Great Lake Swimmers have twice been nominated for Juno Awards, have been shortlisted for the Polaris Prize, and won a Canadian Indie Award for Favourite Folk/Roots Artist/Group. They have shared the stage as support for such musical luminaries as Robert Plant, Feist, and Calexico, and have appeared as headliners for many of Canada’s major folk festivals. Their relentless touring schedule and countless live shows have helped them develop devoted fan bases across around the world.
Tony Dekker took some time to speak with us as the band kicks off its North American tour in support of The Waves, The Wake, which culminates with a show at Toronto’s Danforth Music Hall on Nov. 23. For full dates, go to greatlakeswimmers.com.
How did you decide to record The Waves, The Wake at Bishop Cronyn Church in London, Ontario?
A few years back we played a show at one of our favourite venues, the Aeolian Hall in London, and they told us about a church they had begun managing in conjunction with the El Sistema music program, how acoustically beautiful it was, and would we like to see it? I was immediately taken with the sound of it and knew right away I wanted to try recording something there. It’s a unique sounding space with giant wooden beams and a vaulted ceiling, not to mention a fully functioning pipe organ, which also found its way onto the album. It was a nice confluence of working with good people, too.

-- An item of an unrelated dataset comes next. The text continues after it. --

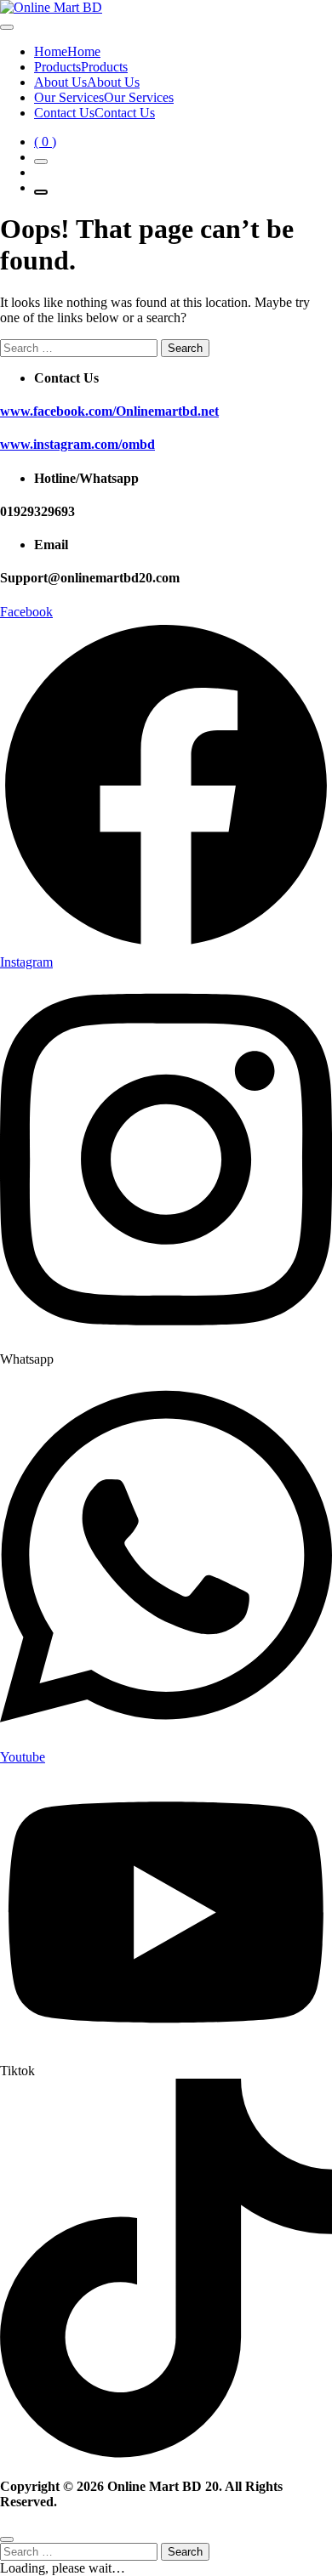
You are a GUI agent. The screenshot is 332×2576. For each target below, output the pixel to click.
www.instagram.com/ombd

What songs on the new album are you particularly proud of?
I think the ones where we took more away than we added. “The Real Work” is a good example of that. There’s a very loose arrangement, but it’s also really scaled back. It seemed to work better as we carved more out of it.
The sound of the album is much broader than the stripped-down live shows you've been doing recently. Did you have a sonic vision in mind as you went into making this record?
When I sat down to discuss the project with Chris Stringer, who co-produced the album, it was important to me to approach things in a more minimal way than we have done in the recent past, but there’s definitely an eclectic mix of acoustic instruments like marimbas, harp, lute, congas, and woodwinds that are new to our sound. We’ve been rehearsing the new songs with a new five-piece band, and the idea is to approach the live show the same way we approached making the record, keeping things at a quiet intensity and allowing for the nuances of the songs shine through.
What's been the biggest change in your life over the past year?
Being a new parent is undoubtedly part of a larger change in perspective for me in the past year or so. I think the beginnings of that shift and a turn towards some clarity has coincided with the writing of this record to a certain extent. Focusing on a higher level of conscious thought and trying to exist thoughtfully in the present moment has become important to me.
What song by another artist do you wish you had written?
“Cast Your Fate To The Wind” by Vince Guaraldi.